Cobham is 2.5 mi from Brooklands and played host to associated and its own aviation and motoring activity in the 20th century. Leading motor engineer and car designers Reid Railton and Noel Macklin set up a manufacturing facility, building Railton road cars at the Fairmile Works from 1933 to 1940. An example is displayed at Brooklands Museum in the same borough.

In World War II, after a major aircraft factory, Vickers-Armstrongs, at Brooklands was bombed by the Luftwaffe on 4 September 1940, with heavy loss of life and many more injured, the Vickers Experimental Department was quickly dispersed to secret premises on the Silvermere and Foxwarren Park estates along Redhill Road. Engineer and inventor Barnes Wallis also carried out important trials catapulting models of his 'Upkeep' bouncing bomb across Silvermere Lake around 1942 and conducted spinning trials with larger prototypes at 'Depot W46' (the largest of the three dispersed sites). Vickers had numerous other wartime dispersed depots locally and those within the boundaries or whose nearest village was Cobham included Corbie Wood and Riseholme (on Seven Hills Road), Conway Cottage and Norwood Farm.

Despite its proximity to Brooklands and Wisley airfields (both active until the early 1970s), Cobham saw relatively few aircraft crashes. Most notable was a Lockheed P-38 Lightning fighter which flew low over Brooklands apparently in trouble and crashed at Cobham on 16 March 1944; the pilot survived and little else was published of this incident.

During World War II aircraft company Airspeed Ltd set up a design office at Fairmile Manor which designed the civil aircraft the Airspeed Ambassador before moving back to Portsmouth in the late 1940s.

After the war, Vickers' Experimental Department continued to use two of the Redhill Road sites (now known as 'Foxwarren') and built aircraft prototypes there such as the Viscount airliner and Valiant V-bomber, until it moved back to the main factory at Brooklands in the late 1950s.

In the 1970s residents Mike Chambers ran a business building Huron Formula Fords and a Formula Atlantic car at the Silvermere works and Geoff Uren prepared the BMW team saloon cars and Graham Hill's Jägermeister-sponsored Formula 2 car.

From 1972 to 2011 Cobham Bus Museum occupied an ex-aircraft hangar (used mainly by Vickers-Armstrongs as a machine shop) next to Silvermere golf course in Redhill Road. The bus museum reopened as the London bus museum at Brooklands Museum on 1 August 2011. The former premises have been replaced by a care home.
□ □ □ □ □ □ □
DESCRIPTION OF THE TASK:
Can you copy the Cobham aviation history between "Despite its proximity" and "the late 1940s.", inclusive, changing "Fairmile Manor" to "Fairmile Works"?
□ □ □ □ □ □ □
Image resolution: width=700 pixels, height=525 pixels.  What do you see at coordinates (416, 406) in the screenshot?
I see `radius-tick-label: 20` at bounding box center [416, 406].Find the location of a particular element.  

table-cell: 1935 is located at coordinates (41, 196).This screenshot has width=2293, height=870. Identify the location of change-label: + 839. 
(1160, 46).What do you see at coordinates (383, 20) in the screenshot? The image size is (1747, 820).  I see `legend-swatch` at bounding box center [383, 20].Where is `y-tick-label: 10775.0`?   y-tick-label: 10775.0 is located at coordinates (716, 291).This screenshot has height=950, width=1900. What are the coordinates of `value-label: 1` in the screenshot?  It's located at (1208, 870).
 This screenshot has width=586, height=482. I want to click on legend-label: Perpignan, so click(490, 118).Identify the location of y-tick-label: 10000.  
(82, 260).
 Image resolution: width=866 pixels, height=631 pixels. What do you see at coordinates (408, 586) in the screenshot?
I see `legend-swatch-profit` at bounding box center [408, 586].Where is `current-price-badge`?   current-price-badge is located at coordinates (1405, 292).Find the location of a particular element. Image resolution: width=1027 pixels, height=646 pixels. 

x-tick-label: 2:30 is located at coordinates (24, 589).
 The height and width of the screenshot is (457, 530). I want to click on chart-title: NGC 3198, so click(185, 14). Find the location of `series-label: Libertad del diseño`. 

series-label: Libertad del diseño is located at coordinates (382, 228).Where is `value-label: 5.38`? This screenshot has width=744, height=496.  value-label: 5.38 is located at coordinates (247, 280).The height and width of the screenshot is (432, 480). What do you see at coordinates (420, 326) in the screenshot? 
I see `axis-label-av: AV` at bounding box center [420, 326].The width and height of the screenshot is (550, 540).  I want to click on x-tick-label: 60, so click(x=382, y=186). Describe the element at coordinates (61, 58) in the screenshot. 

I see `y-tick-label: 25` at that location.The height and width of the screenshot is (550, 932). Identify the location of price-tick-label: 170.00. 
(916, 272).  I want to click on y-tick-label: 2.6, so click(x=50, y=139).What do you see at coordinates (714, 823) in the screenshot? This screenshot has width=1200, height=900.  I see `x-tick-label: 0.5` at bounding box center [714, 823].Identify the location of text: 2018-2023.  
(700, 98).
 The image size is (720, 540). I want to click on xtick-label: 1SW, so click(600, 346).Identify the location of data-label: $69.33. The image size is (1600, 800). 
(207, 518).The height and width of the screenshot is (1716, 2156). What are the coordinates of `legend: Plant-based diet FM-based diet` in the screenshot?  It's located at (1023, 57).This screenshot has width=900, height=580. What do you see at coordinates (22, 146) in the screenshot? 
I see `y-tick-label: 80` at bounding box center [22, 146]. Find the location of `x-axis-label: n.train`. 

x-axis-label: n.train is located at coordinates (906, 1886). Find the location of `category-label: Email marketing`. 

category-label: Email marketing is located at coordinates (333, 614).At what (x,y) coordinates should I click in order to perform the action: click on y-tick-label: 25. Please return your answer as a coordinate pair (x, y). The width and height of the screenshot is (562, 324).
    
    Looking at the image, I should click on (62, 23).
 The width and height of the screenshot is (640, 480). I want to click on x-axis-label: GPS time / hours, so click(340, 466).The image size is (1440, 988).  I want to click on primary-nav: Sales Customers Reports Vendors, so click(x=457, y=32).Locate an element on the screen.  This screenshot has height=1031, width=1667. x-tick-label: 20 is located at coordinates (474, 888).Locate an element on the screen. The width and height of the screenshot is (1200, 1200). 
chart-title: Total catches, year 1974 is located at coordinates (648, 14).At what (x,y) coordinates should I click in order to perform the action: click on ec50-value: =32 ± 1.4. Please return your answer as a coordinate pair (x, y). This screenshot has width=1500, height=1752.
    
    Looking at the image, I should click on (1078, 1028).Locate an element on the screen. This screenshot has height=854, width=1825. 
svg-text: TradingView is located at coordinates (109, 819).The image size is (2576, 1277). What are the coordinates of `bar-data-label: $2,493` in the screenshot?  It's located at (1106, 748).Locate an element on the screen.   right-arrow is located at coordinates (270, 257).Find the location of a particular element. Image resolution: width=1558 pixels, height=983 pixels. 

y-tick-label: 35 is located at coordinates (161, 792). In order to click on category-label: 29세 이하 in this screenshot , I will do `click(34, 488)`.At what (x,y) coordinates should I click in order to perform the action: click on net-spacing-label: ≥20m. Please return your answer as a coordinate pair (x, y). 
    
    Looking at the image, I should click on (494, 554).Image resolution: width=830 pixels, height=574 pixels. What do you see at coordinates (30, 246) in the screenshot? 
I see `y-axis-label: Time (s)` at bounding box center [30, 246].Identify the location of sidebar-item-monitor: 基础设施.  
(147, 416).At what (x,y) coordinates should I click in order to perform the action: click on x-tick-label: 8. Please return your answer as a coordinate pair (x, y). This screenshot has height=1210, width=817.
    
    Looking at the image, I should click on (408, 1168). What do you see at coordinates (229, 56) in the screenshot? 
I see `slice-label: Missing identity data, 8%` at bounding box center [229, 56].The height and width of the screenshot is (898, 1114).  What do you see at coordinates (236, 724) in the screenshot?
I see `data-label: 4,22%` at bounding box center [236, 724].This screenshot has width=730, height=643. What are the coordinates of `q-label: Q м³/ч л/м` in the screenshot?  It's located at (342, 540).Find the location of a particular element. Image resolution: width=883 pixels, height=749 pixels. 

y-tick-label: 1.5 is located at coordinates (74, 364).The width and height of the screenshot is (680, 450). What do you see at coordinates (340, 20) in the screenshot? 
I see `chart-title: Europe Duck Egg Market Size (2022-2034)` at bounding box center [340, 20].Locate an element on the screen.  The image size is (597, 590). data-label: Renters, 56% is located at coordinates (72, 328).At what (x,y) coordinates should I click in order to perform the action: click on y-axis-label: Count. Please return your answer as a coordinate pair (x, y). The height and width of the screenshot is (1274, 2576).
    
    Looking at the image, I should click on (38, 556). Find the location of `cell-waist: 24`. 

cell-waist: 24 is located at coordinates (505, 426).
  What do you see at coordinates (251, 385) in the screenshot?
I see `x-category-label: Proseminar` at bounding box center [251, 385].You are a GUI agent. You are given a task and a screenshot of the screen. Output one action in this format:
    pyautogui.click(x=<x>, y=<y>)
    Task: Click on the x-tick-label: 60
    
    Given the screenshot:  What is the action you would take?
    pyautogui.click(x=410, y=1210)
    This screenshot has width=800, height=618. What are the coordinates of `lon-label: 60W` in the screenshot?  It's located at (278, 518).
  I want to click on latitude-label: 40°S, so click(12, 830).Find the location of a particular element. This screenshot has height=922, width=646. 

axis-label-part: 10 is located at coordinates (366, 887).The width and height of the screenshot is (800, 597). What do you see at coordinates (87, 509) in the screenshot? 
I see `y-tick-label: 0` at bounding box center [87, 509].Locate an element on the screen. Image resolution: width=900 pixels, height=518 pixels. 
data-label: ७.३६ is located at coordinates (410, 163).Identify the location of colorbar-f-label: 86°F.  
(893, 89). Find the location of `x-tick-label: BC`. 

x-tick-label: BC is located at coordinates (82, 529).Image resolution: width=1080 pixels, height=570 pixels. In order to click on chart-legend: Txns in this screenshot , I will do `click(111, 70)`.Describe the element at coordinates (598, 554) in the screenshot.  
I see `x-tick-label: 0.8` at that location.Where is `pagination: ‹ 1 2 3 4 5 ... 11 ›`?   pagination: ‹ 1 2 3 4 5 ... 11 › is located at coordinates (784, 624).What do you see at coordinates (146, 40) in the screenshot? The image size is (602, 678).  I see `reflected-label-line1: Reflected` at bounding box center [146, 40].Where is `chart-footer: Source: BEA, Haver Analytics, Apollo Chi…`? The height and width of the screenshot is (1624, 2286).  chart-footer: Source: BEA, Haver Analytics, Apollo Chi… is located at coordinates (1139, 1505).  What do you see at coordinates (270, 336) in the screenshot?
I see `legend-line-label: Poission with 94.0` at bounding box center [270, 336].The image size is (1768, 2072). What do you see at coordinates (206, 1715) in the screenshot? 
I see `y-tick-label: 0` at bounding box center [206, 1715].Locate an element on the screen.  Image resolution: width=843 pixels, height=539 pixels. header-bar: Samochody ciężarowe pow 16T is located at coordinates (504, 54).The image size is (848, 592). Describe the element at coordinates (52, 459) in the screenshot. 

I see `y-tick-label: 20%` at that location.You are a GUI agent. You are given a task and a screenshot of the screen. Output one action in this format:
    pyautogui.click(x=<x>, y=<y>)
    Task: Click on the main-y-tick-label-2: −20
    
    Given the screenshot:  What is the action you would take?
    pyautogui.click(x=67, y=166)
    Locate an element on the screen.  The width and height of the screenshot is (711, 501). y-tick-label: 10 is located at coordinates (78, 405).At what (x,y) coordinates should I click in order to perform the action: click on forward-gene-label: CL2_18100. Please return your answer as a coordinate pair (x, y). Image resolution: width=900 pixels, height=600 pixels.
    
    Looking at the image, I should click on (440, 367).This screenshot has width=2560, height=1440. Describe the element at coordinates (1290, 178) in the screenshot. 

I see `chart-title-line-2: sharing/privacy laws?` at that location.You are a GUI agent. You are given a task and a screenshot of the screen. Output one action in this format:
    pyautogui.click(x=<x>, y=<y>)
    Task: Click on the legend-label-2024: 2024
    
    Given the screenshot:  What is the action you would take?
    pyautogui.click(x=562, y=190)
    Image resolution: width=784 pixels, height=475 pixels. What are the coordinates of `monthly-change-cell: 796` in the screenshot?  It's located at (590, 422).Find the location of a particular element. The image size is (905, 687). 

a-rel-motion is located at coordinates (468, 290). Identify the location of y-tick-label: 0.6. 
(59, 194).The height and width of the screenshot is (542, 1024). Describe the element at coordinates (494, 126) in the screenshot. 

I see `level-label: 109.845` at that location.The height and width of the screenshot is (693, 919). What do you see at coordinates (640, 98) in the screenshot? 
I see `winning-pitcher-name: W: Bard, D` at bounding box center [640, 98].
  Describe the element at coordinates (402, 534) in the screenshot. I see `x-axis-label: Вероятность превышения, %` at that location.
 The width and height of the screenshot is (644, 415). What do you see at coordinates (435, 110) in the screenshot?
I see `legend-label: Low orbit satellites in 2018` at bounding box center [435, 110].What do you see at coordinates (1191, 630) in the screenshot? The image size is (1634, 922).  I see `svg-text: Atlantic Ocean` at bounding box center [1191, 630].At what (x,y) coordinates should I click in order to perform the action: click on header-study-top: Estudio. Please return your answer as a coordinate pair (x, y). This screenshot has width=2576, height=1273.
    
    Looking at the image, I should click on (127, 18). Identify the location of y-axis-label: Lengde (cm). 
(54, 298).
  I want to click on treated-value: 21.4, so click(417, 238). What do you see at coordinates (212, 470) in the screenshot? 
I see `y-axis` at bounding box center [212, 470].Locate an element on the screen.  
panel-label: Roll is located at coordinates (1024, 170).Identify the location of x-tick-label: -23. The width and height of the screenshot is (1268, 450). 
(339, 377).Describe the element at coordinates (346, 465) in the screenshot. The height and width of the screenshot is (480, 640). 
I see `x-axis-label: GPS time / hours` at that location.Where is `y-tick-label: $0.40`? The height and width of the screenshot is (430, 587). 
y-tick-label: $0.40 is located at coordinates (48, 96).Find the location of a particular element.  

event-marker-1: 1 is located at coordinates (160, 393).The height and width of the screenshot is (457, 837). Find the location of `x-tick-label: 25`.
□ □ □ □ □ □ □
ANSWER TO THE EXERCISE:
Despite its proximity to Brooklands and Wisley airfields (both active until the early 1970s), Cobham saw relatively few aircraft crashes. Most notable was a Lockheed P-38 Lightning fighter which flew low over Brooklands apparently in trouble and crashed at Cobham on 16 March 1944; the pilot survived and little else was published of this incident.

During World War II aircraft company Airspeed Ltd set up a design office at Fairmile Works which designed the civil aircraft the Airspeed Ambassador before moving back to Portsmouth in the late 1940s.